Nuansa Metro - Jakarta | Karangan bunga yang dikirim oleh RJN Bekasi Raya sebagai bentuk kritik terhadap Kejaksaan Agung RI, khususnya atas dugaan lambannya penanganan sejumlah kasus korupsi di Kabupaten Bekasi, ditolak untuk diturunkan di area Kejaksaan Agung RI.
Karangan bunga itu berisi desakan agar Kepala Kejaksaan Agung RI, ST Burhanuddin, mengambil langkah tegas dalam menuntaskan beberapa kasus yang dinilai berlarut-larut dan melibatkan berbagai lembaga di Kabupaten Bekasi.
RJN Bekasi Raya, yang mewakili suara masyarakat Bekasi, berharap agar Kejaksaan Agung RI segera turun tangan untuk menangani dugaan penyimpangan di Pemerintah Kabupaten Bekasi.
Ketua RJN Bekasi Raya, Hisar, menyatakan bahwa penolakan karangan bunga tersebut bisa memunculkan persepsi bahwa kritik publik tak diterima oleh institusi hukum.
"Penolakan ini dapat menimbulkan kesan bahwa kritik tidak diterima. Padahal, kritik semacam ini adalah bagian dari keterbukaan dan komunikasi antara masyarakat dengan lembaga negara," ungkap Hisar, seraya menekankan pentingnya transparansi dalam penanganan kasus-kasus yang mengganggu kepercayaan publik.
Kasus-Kasus yang Disorot oleh Masyarakat Bekasi
RJN Bekasi Raya menyoroti empat kasus utama yang dinilai belum mendapat penanganan optimal dari Kejaksaan Negeri Kabupaten Bekasi. Keempat kasus tersebut antara lain:
- Dugaan penyimpangan dalam pengadaan solar senilai Rp15 miliar di Dinas Lingkungan Hidup Kabupaten Bekasi untuk anggaran tahun 2022.
- Praktik jual beli proyek di Dinas Sumber Daya Air, Bina Marga, dan Bina Konstruksi Kabupaten Bekasi, yang diduga melibatkan pihak-pihak tertentu.
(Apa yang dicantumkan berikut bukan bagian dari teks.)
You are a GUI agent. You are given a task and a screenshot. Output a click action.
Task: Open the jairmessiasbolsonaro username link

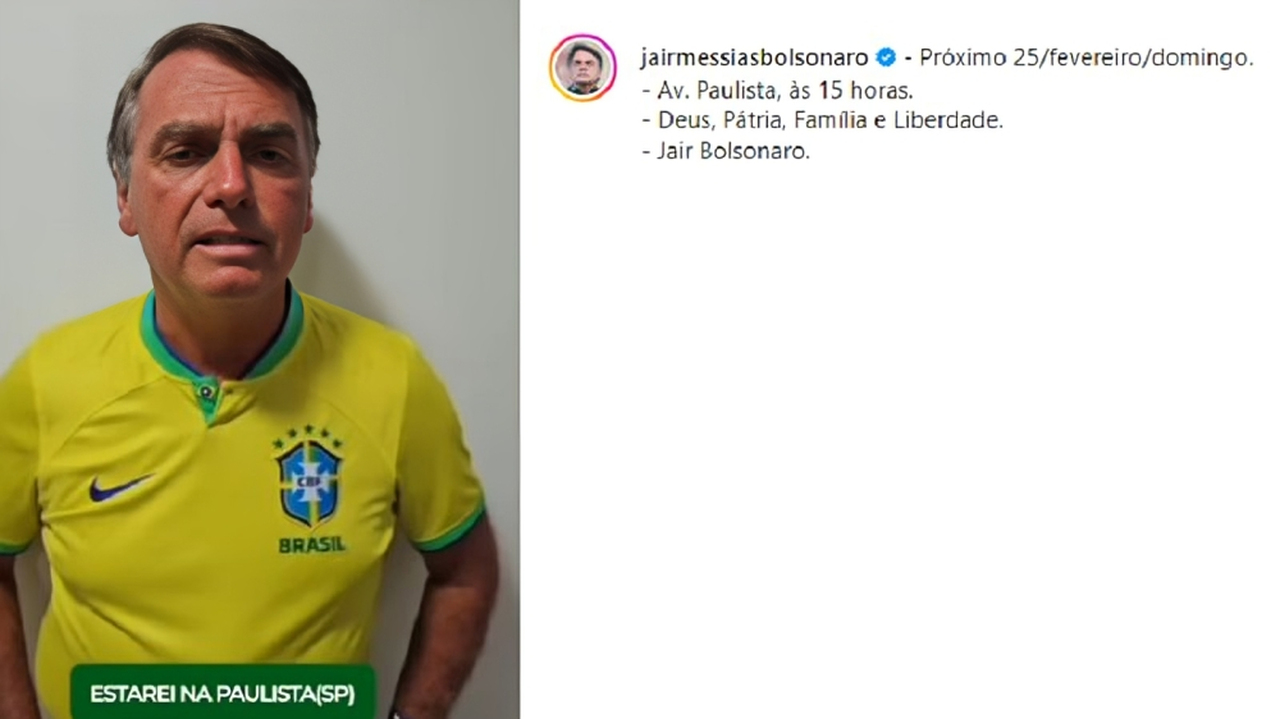754,57
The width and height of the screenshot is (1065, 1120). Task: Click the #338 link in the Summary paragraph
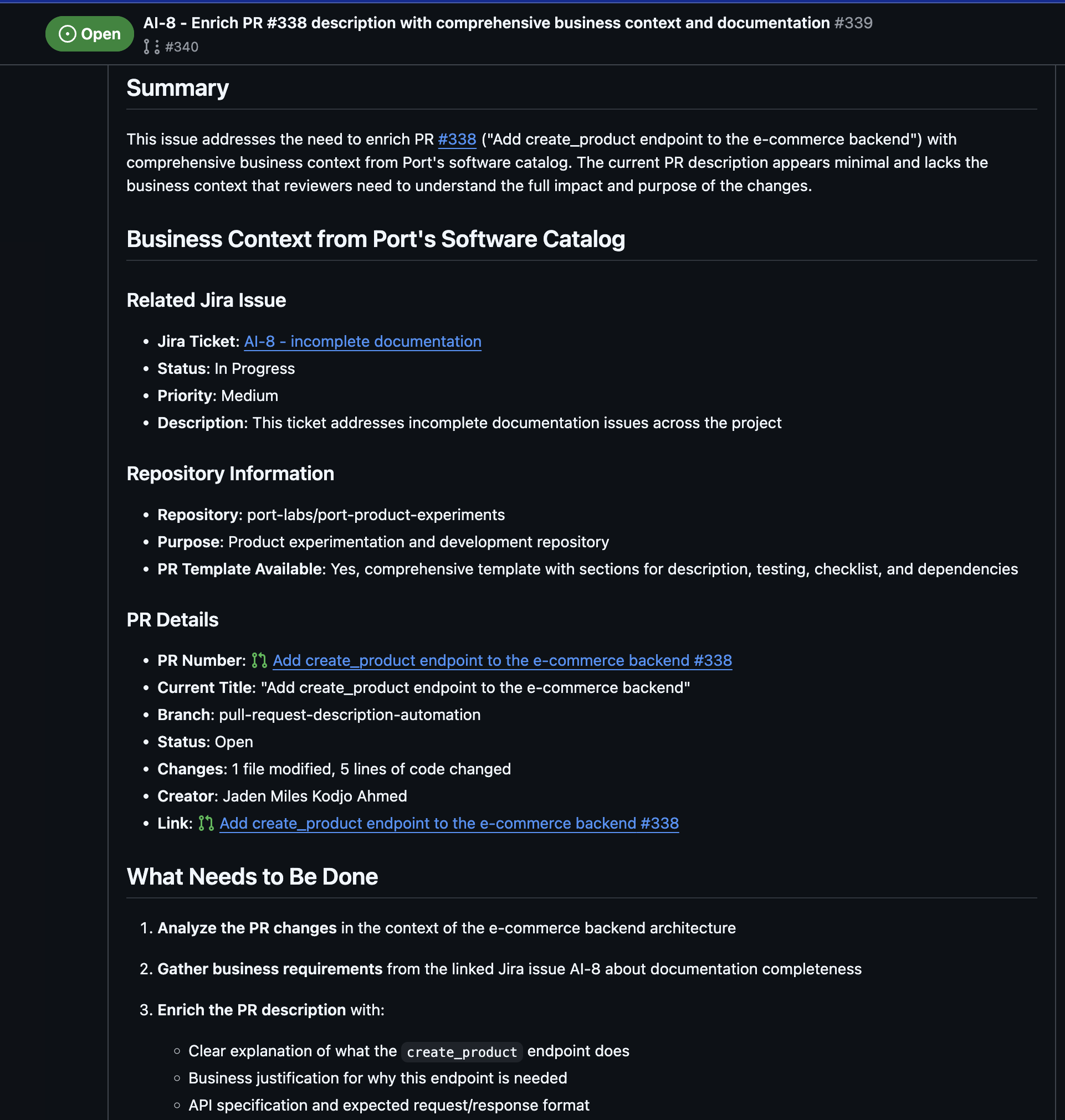coord(457,139)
- Proyek siluman atau proyek tanpa transparansi yang mencurigakan di lingkungan Pemkab Bekasi.
- Dana hibah KONI sebesar Rp6,8 miliar untuk tahun anggaran 2023 yang juga diduga mengalami penyimpangan.
Menurut Hisar, kegagalan dalam menangani dugaan korupsi ini bisa berdampak pada kepercayaan masyarakat, tidak hanya kepada Pemkab Bekasi, tetapi juga kepada penegak hukum yang bertugas.
Tanggapan dari Pihak Keamanan Kejaksaan Agung
Petugas keamanan Kejaksaan Agung menyatakan bahwa karangan bunga tersebut tidak diizinkan untuk diletakkan di lingkungan Kejaksaan Agung.
"Maaf, tidak boleh diturunkan di sini," ujar salah satu petugas yang enggan menyebutkan namanya, pada Minggu malam, 27 Oktober 2024, pukul 22.45 WIB.
Hingga berita ini ditulis, belum ada pernyataan resmi dari Kejaksaan Agung terkait penolakan tersebut. Namun, sikap ini menuai perhatian luas dari masyarakat, khususnya warga Bekasi yang tergabung dalam RJN Bekasi Raya, yang memandang tindakan ini sebagai hambatan bagi komunikasi dan kritik publik terhadap lembaga negara.
Desakan untuk Transparansi dan Tindakan Tegas
Ketua GMNI Bekasi, Chris Manurung, mendukung aksi RJN Bekasi Raya yang mengirimkan karangan bunga sebagai bentuk kritik sosial.
“Ini adalah bentuk kritik kreatif yang menunjukkan bahwa masyarakat sudah lelah dan mengharapkan tindakan tegas. Kejaksaan Agung harus merespon kritik ini dengan serius untuk menjaga kredibilitas institusinya,” ujar Chris.
Masyarakat Bekasi berharap agar Kejaksaan Agung dapat bersikap transparan dan tegas dalam menangani dugaan kasus korupsi yang telah dilaporkan sejak 2022 dan 2023.
Mereka berharap agar setiap indikasi penyimpangan segera diusut tuntas, sehingga tak ada lagi penyalahgunaan wewenang yang merugikan masyarakat.
Meskipun karangan bunga ditolak, warga Bekasi yang tergabung dalam RJN Bekasi Raya menegaskan akan terus mengawal kasus-kasus yang mereka anggap merugikan kepentingan publik.
Mereka berkomitmen mengajukan desakan ini sampai ada langkah nyata dari Kejaksaan Agung demi menjaga kepercayaan publik terhadap lembaga penegak hukum di Indonesia.